Work instruction: How would you put this sentence from the article below on circumcision and HIV risk into Spanish: "We found no relationship at all between circumcision and HIV seroconversion in this cohort."
Segment Start: Source document
Circumcision Not Protective Against HIV Seroconversion in Homosexual Men

Bonnie Darves

August 02, 2007

August 2, 2007 (Seattle) — Circumcision status may have little effect on whether men who have sex with men go on to develop HIV, according to the results of a new study of more than 1400 homosexual men, presented here at the 17th Meeting of the International Society for Sexually Transmitted Diseases Research. Although several recent randomized controlled trials of heterosexual men have found that adult circumcision reduces the risk of HIV acquisition by 50% or more, little is known about the association between circumcision and HIV risk in homosexual men, said the study's chief author, David Templeton, MD, from the University of New South Wales, Sydney, Australia.

"The data on circumcision and heterosexual men are compelling, but there are few data on circumcision and HIV risk in homosexual men," said Dr. Templeton. "We found no relationship at all between circumcision and HIV seroconversion in this cohort." That lack of association or protective effect, he added, may be because most HIV occurs "following receptive rather than insertive intercourse," but further studies would be needed to confirm that theory.

"Based on these findings, we cannot make a recommendation for circumcision in homosexual men" as a protective measure against HIV seroconversion, Dr. Templeton said.
Segment End: Source document
Segment Start: Given data
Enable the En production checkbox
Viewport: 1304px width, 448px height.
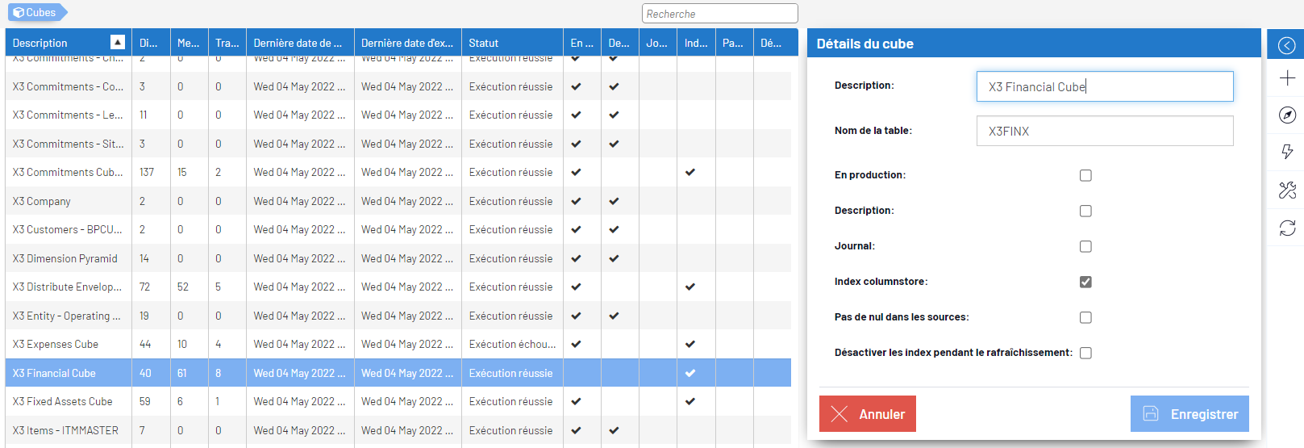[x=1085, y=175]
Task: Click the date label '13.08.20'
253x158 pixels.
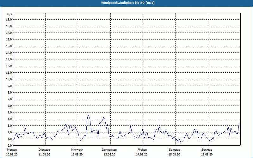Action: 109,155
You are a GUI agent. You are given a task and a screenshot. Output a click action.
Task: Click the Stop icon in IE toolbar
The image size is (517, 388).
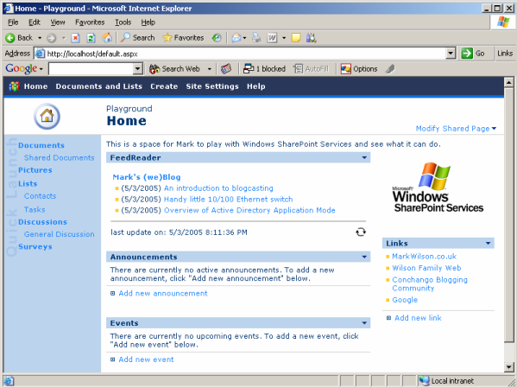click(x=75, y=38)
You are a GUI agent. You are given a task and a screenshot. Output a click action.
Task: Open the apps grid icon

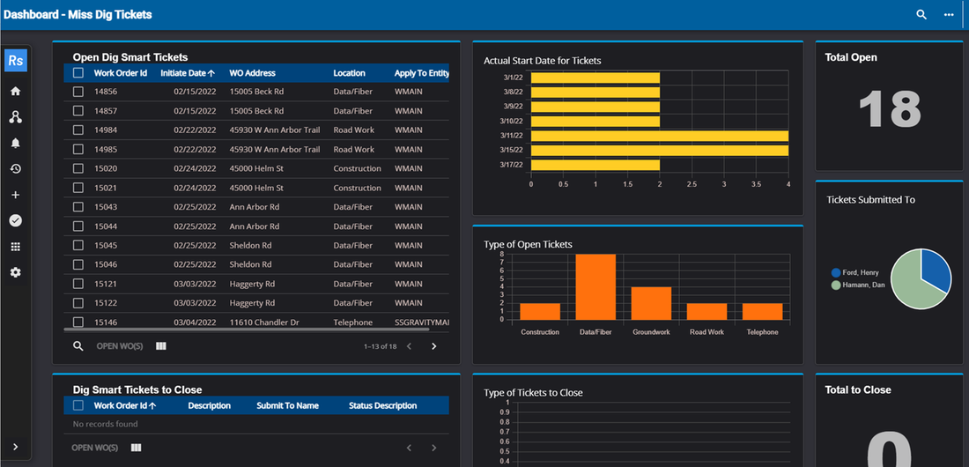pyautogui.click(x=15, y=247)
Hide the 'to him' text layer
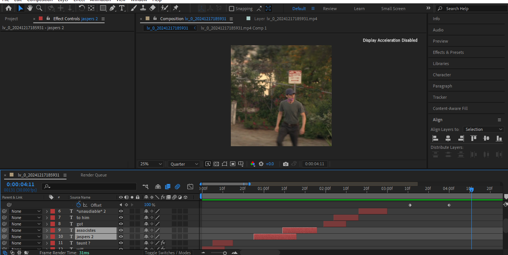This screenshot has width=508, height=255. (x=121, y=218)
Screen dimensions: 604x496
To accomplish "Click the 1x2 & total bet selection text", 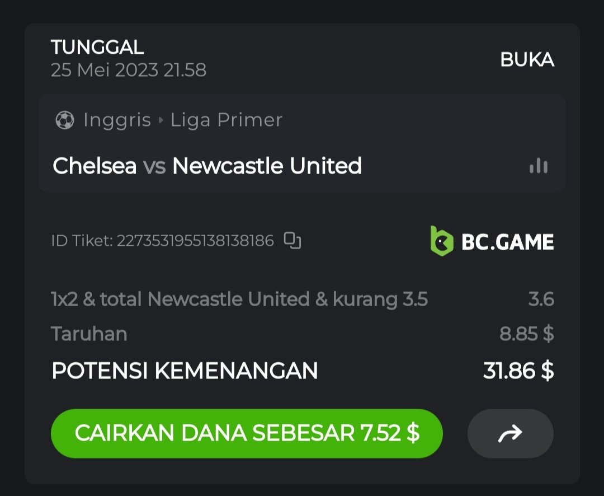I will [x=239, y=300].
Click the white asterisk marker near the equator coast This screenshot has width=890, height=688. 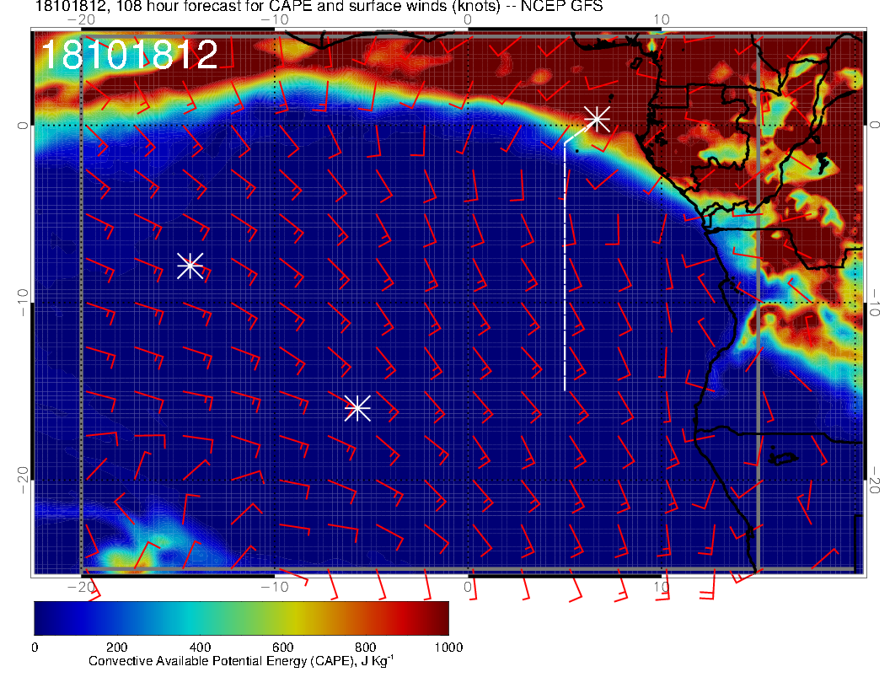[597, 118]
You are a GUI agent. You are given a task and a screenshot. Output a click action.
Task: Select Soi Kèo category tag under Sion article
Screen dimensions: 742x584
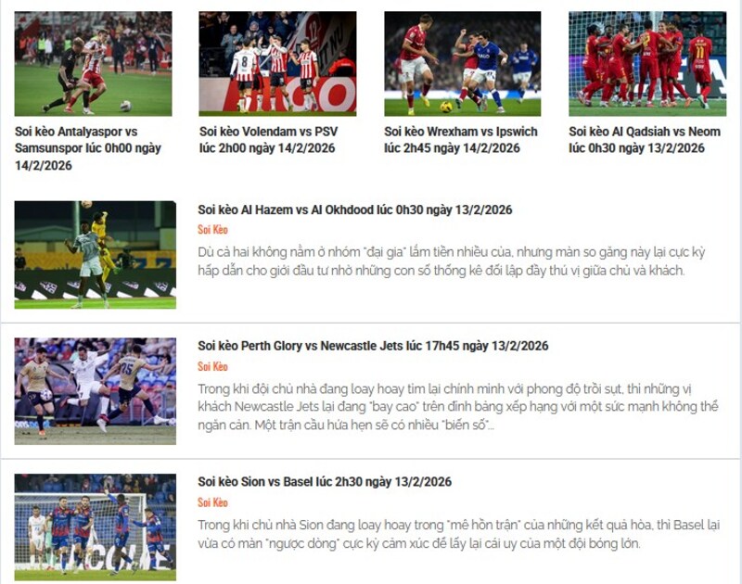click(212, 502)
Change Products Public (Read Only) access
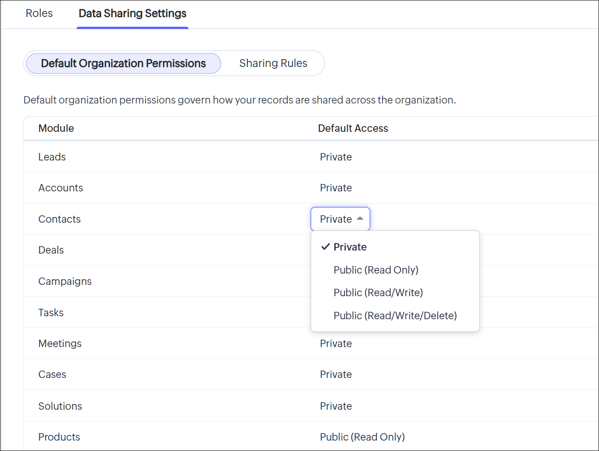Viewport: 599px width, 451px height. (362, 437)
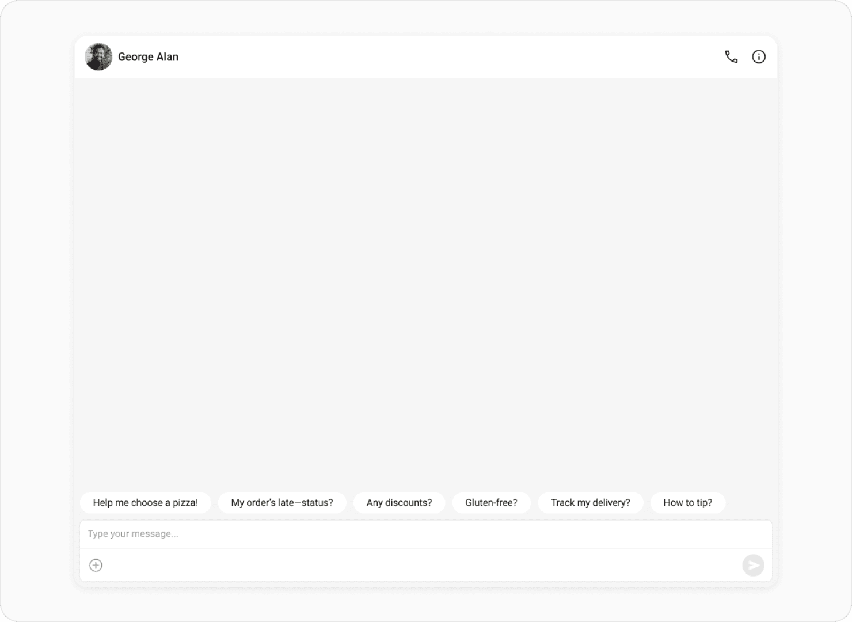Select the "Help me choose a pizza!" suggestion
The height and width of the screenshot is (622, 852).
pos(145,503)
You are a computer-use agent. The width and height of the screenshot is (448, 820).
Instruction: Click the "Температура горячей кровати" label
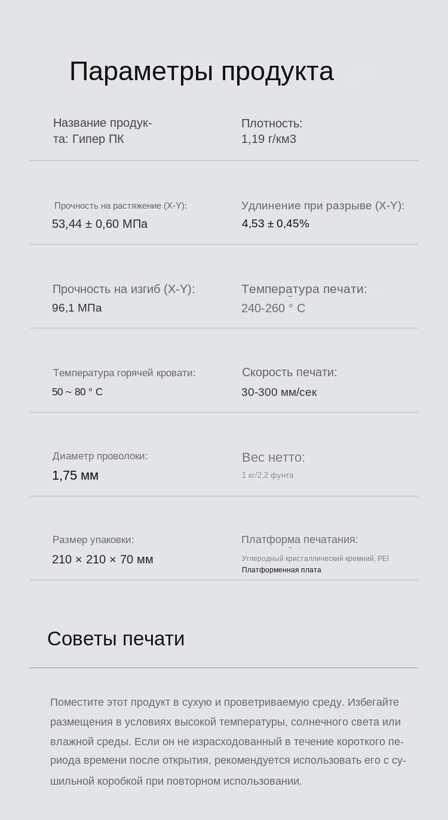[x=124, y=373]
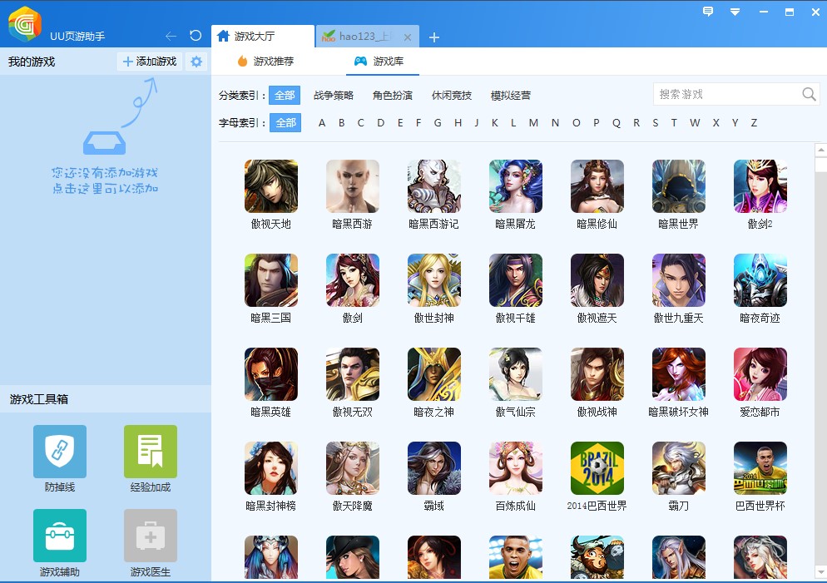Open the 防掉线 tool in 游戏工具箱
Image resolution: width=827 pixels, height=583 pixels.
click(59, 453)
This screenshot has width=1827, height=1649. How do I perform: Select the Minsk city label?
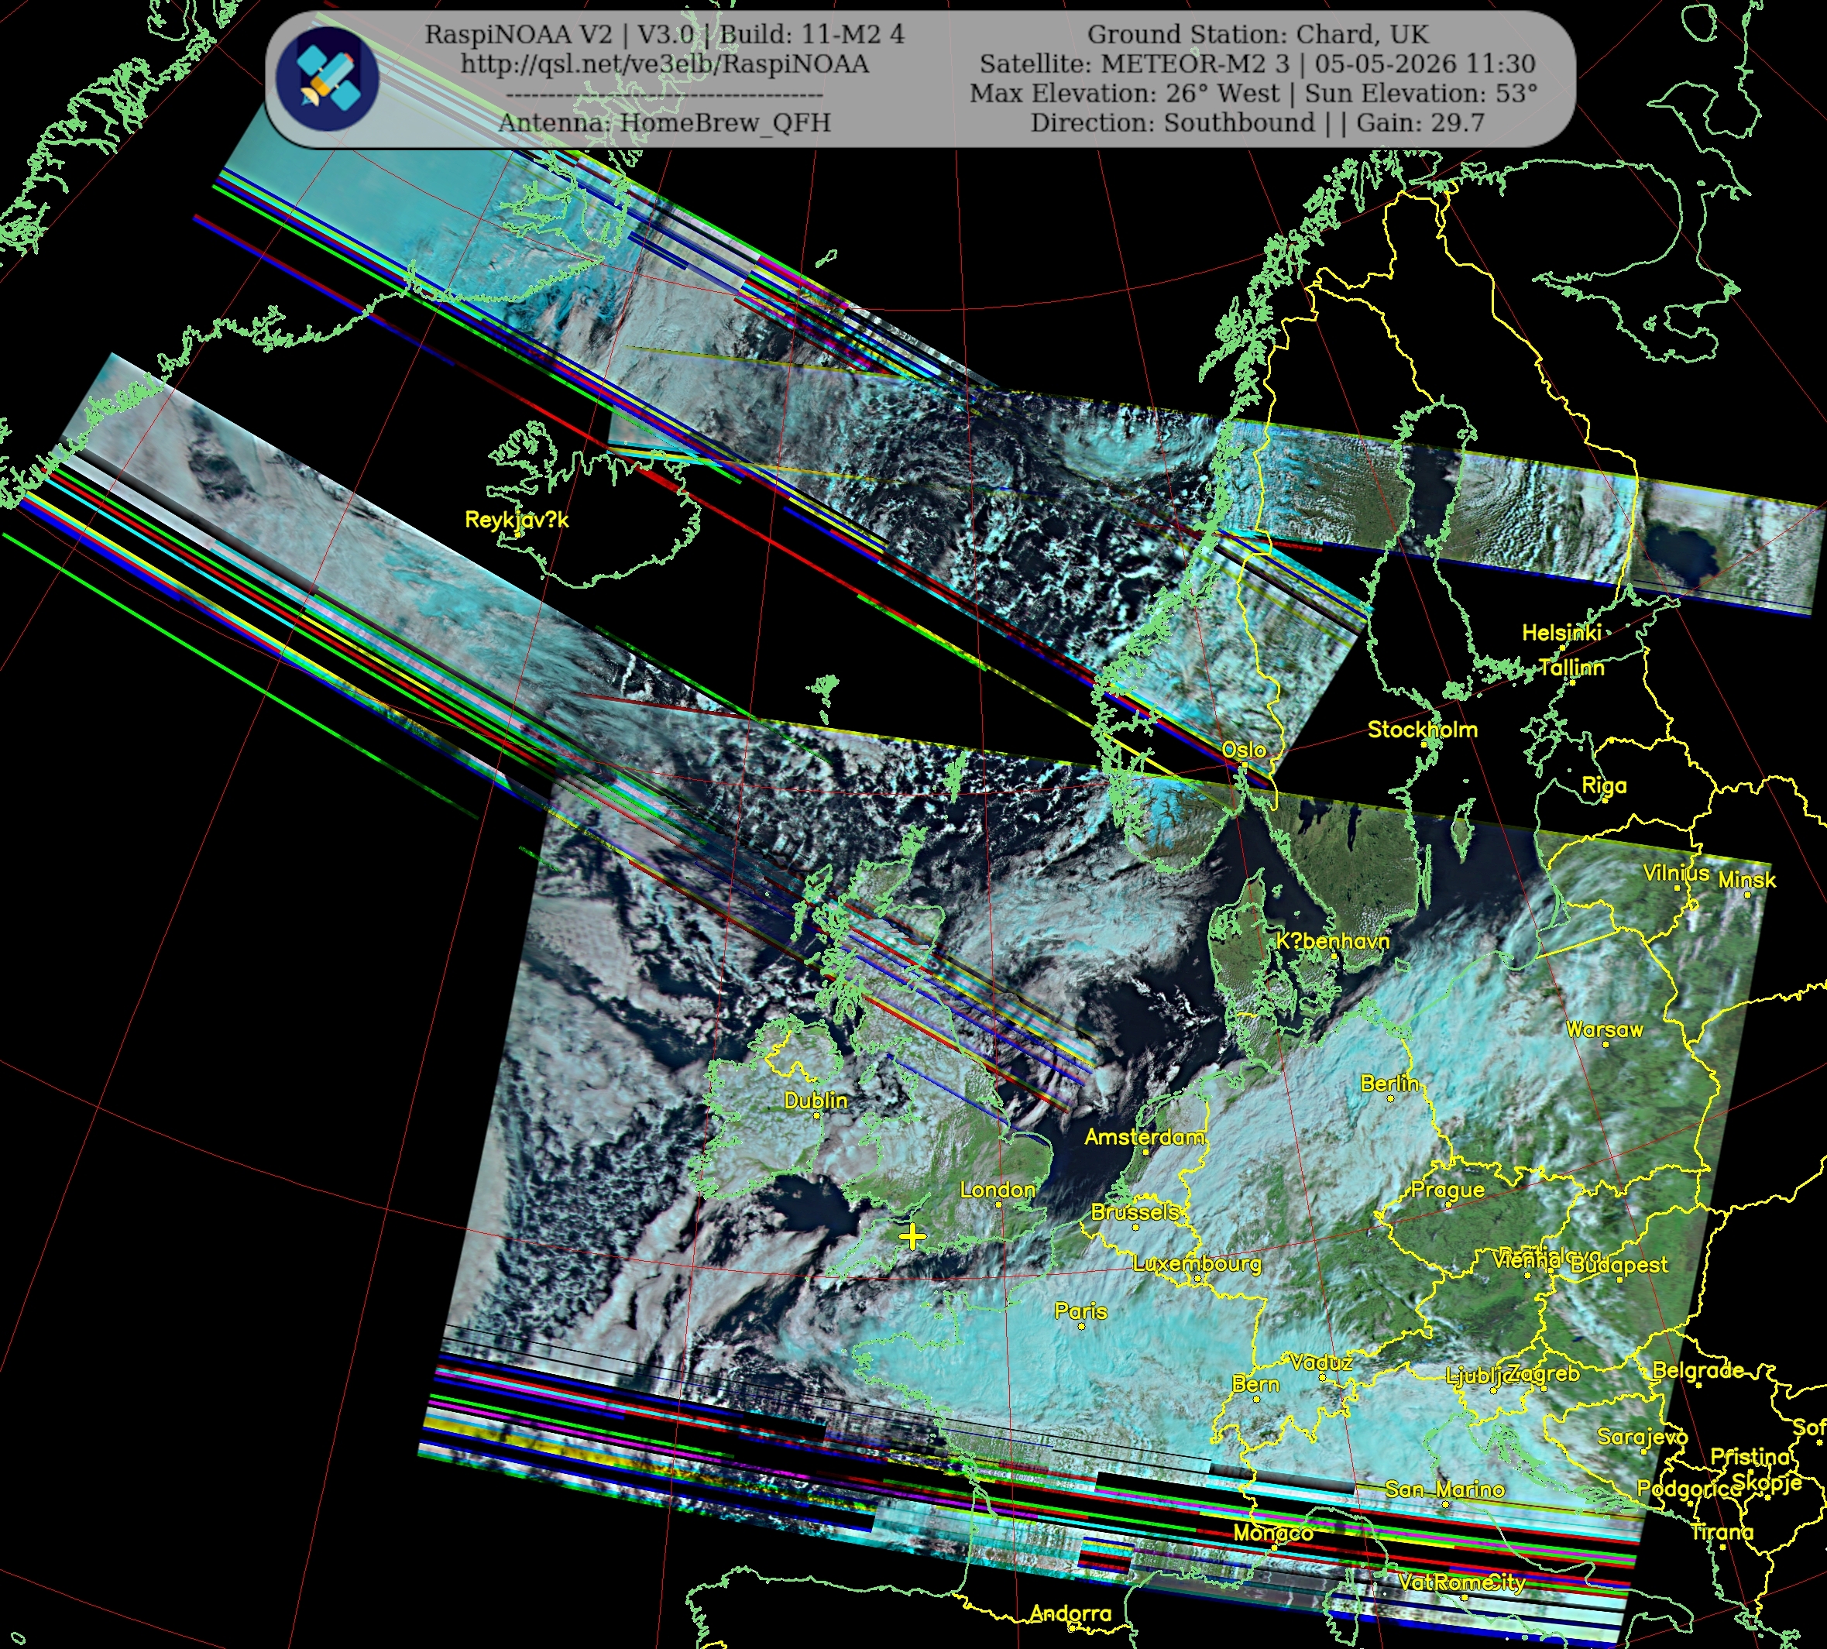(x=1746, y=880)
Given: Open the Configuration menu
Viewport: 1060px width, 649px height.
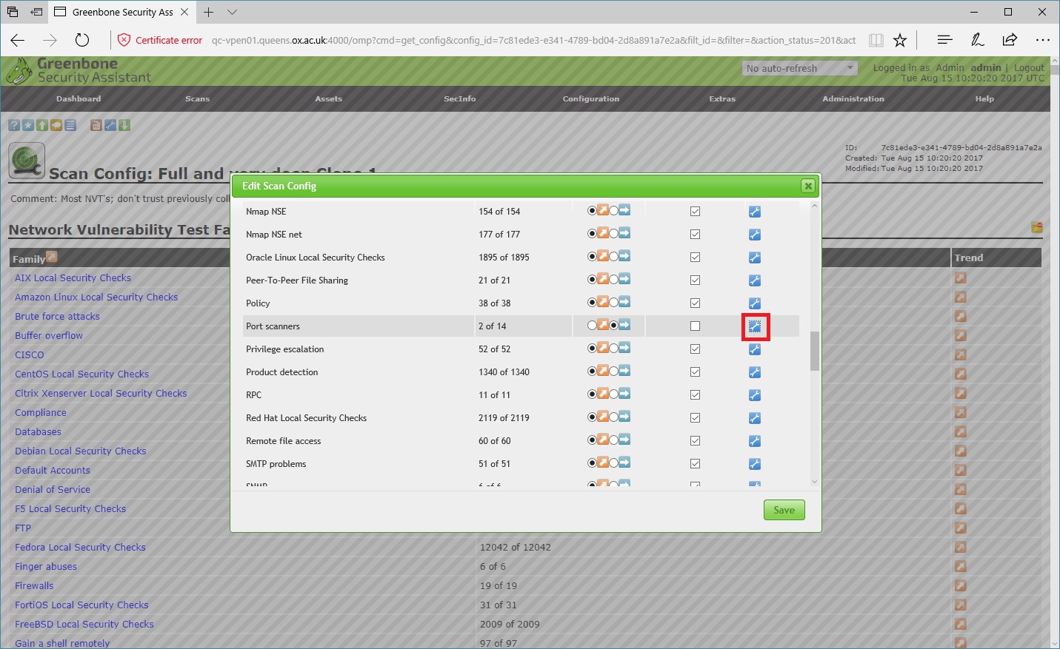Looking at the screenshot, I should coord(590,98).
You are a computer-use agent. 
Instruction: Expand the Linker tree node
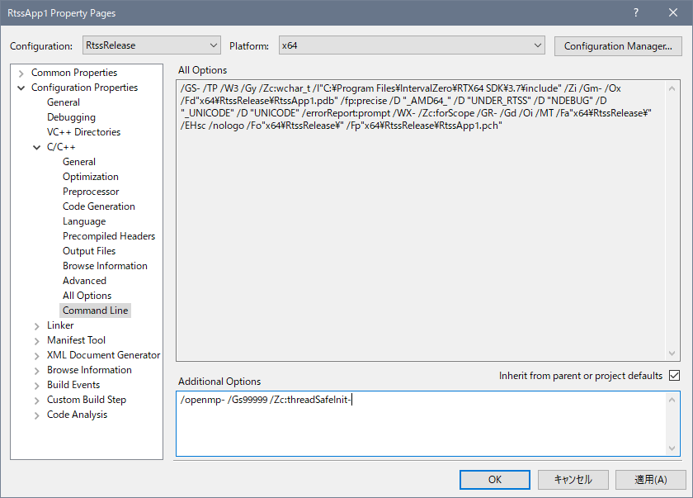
Segment End: Given data
Written reply: No encontramos ninguna relación entre la circuncisión y la seroconversión al VIH en esta cohorte.